EXERCISE OBJECTIVE: Using the listing below, report all lines holding the word "click".

[DATA Boundary: Start]

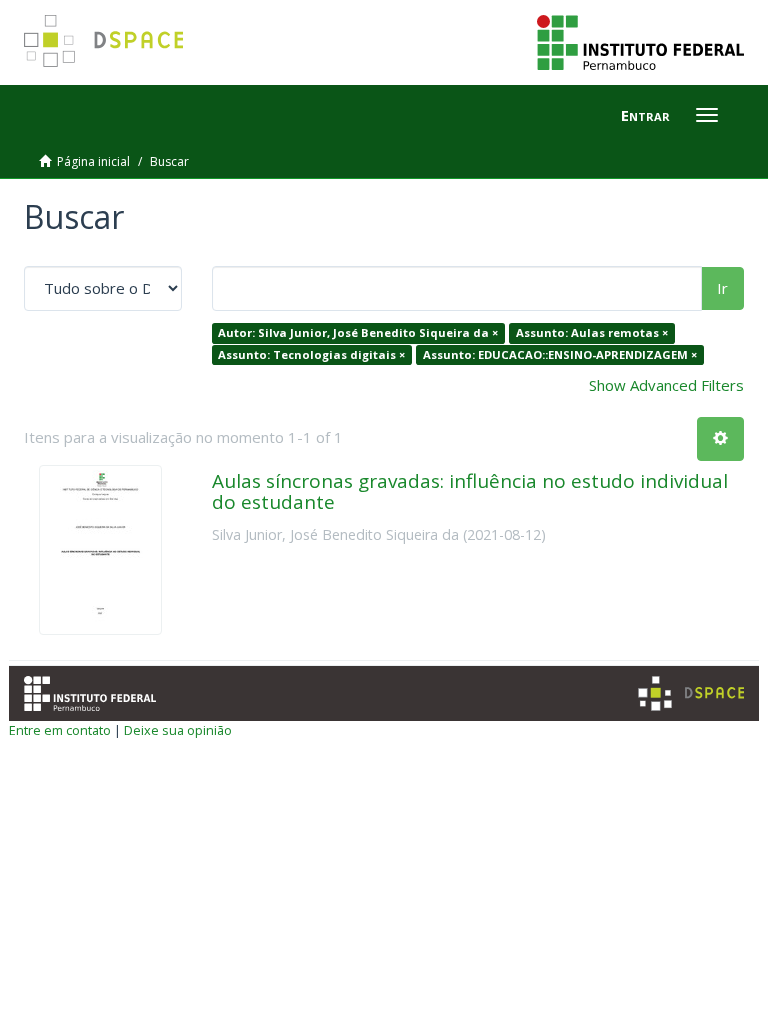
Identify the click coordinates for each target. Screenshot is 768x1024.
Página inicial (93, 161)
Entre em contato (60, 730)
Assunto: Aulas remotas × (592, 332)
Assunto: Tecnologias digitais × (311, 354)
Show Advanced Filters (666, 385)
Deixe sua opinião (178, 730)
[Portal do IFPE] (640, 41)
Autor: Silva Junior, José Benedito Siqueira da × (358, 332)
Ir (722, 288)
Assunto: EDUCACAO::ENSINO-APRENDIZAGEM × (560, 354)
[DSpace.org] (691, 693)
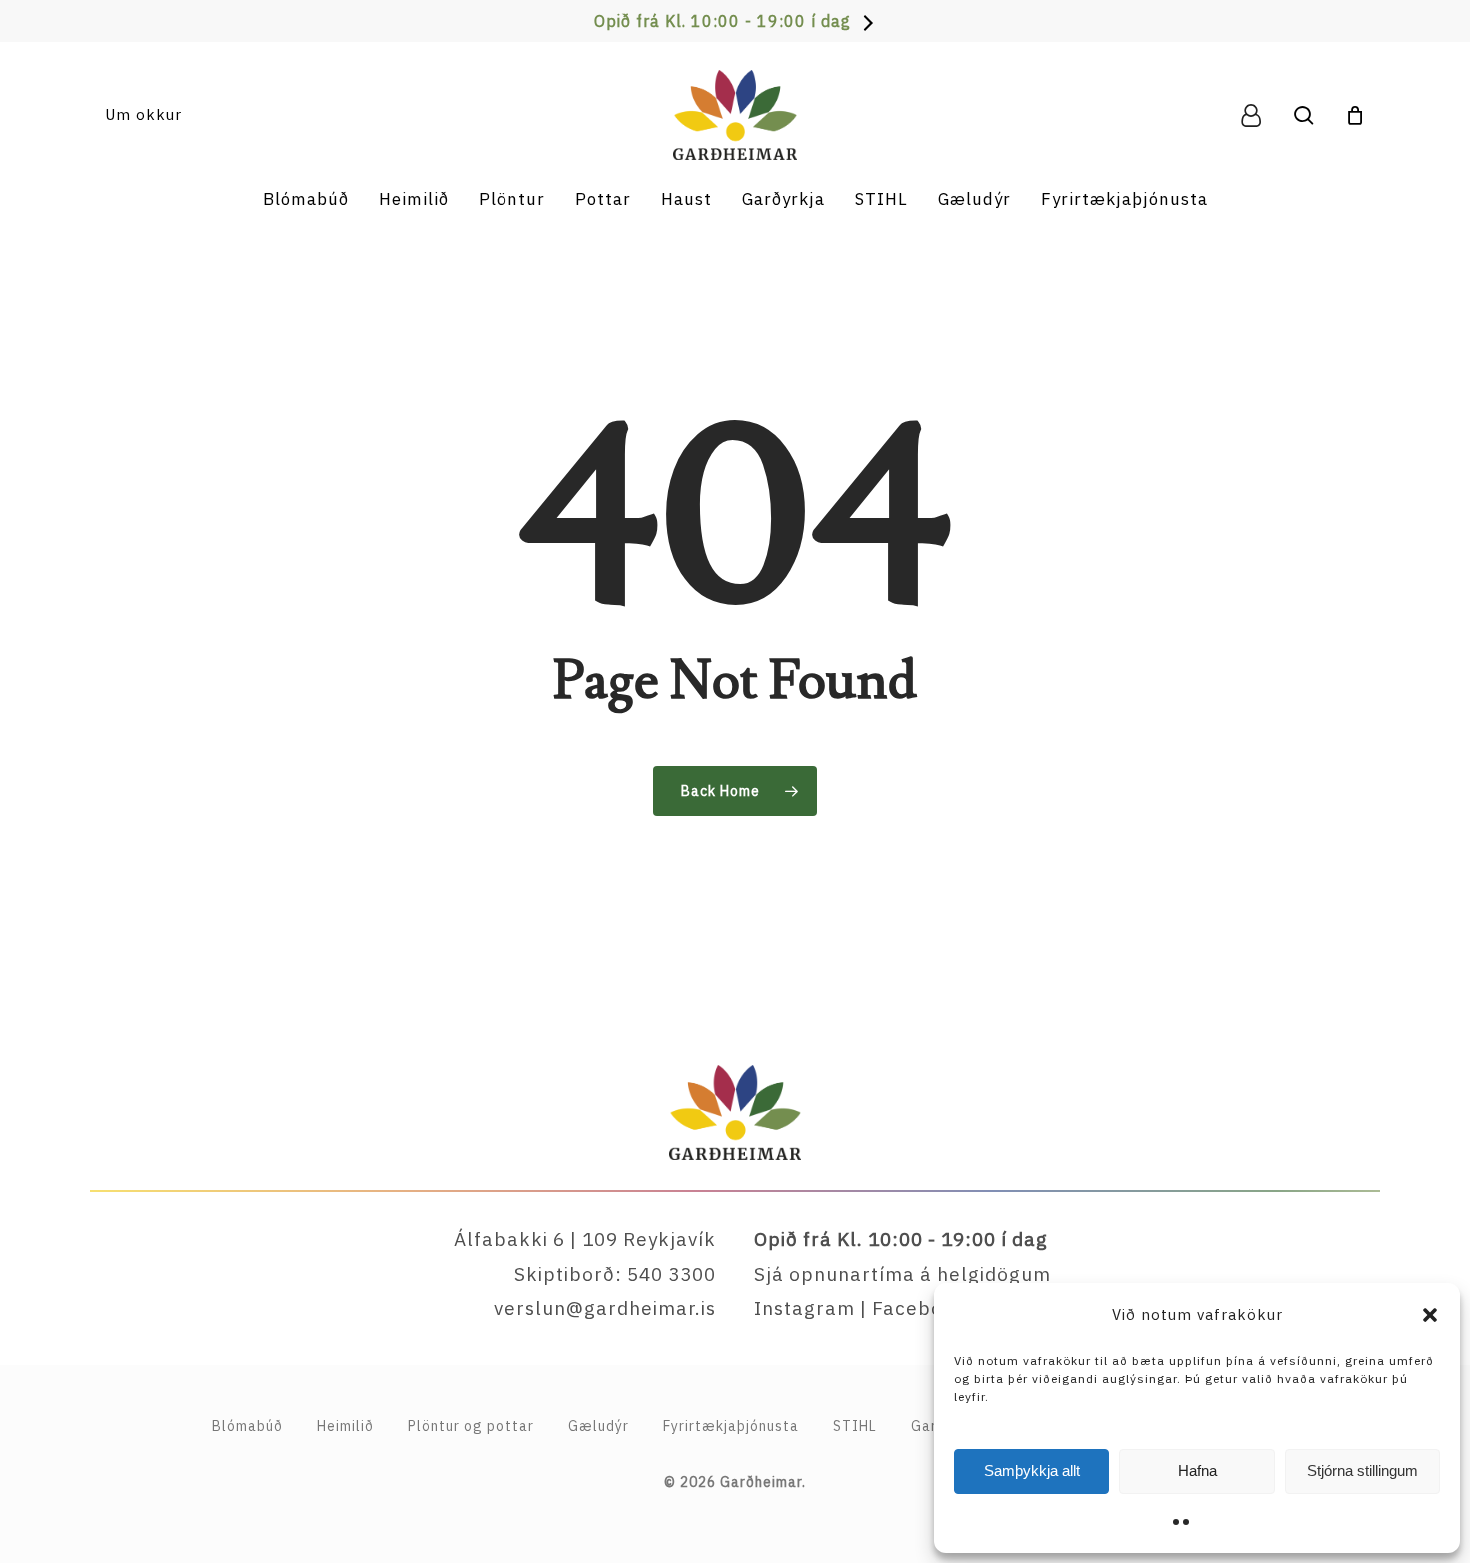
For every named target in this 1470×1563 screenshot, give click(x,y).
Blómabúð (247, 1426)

[DATA Boundary: End]

RESPONSE:
Identify the click coordinates for each target. Screenshot is 768x1024.
For every named target in this 1470×1563 screenshot, give click(x,y).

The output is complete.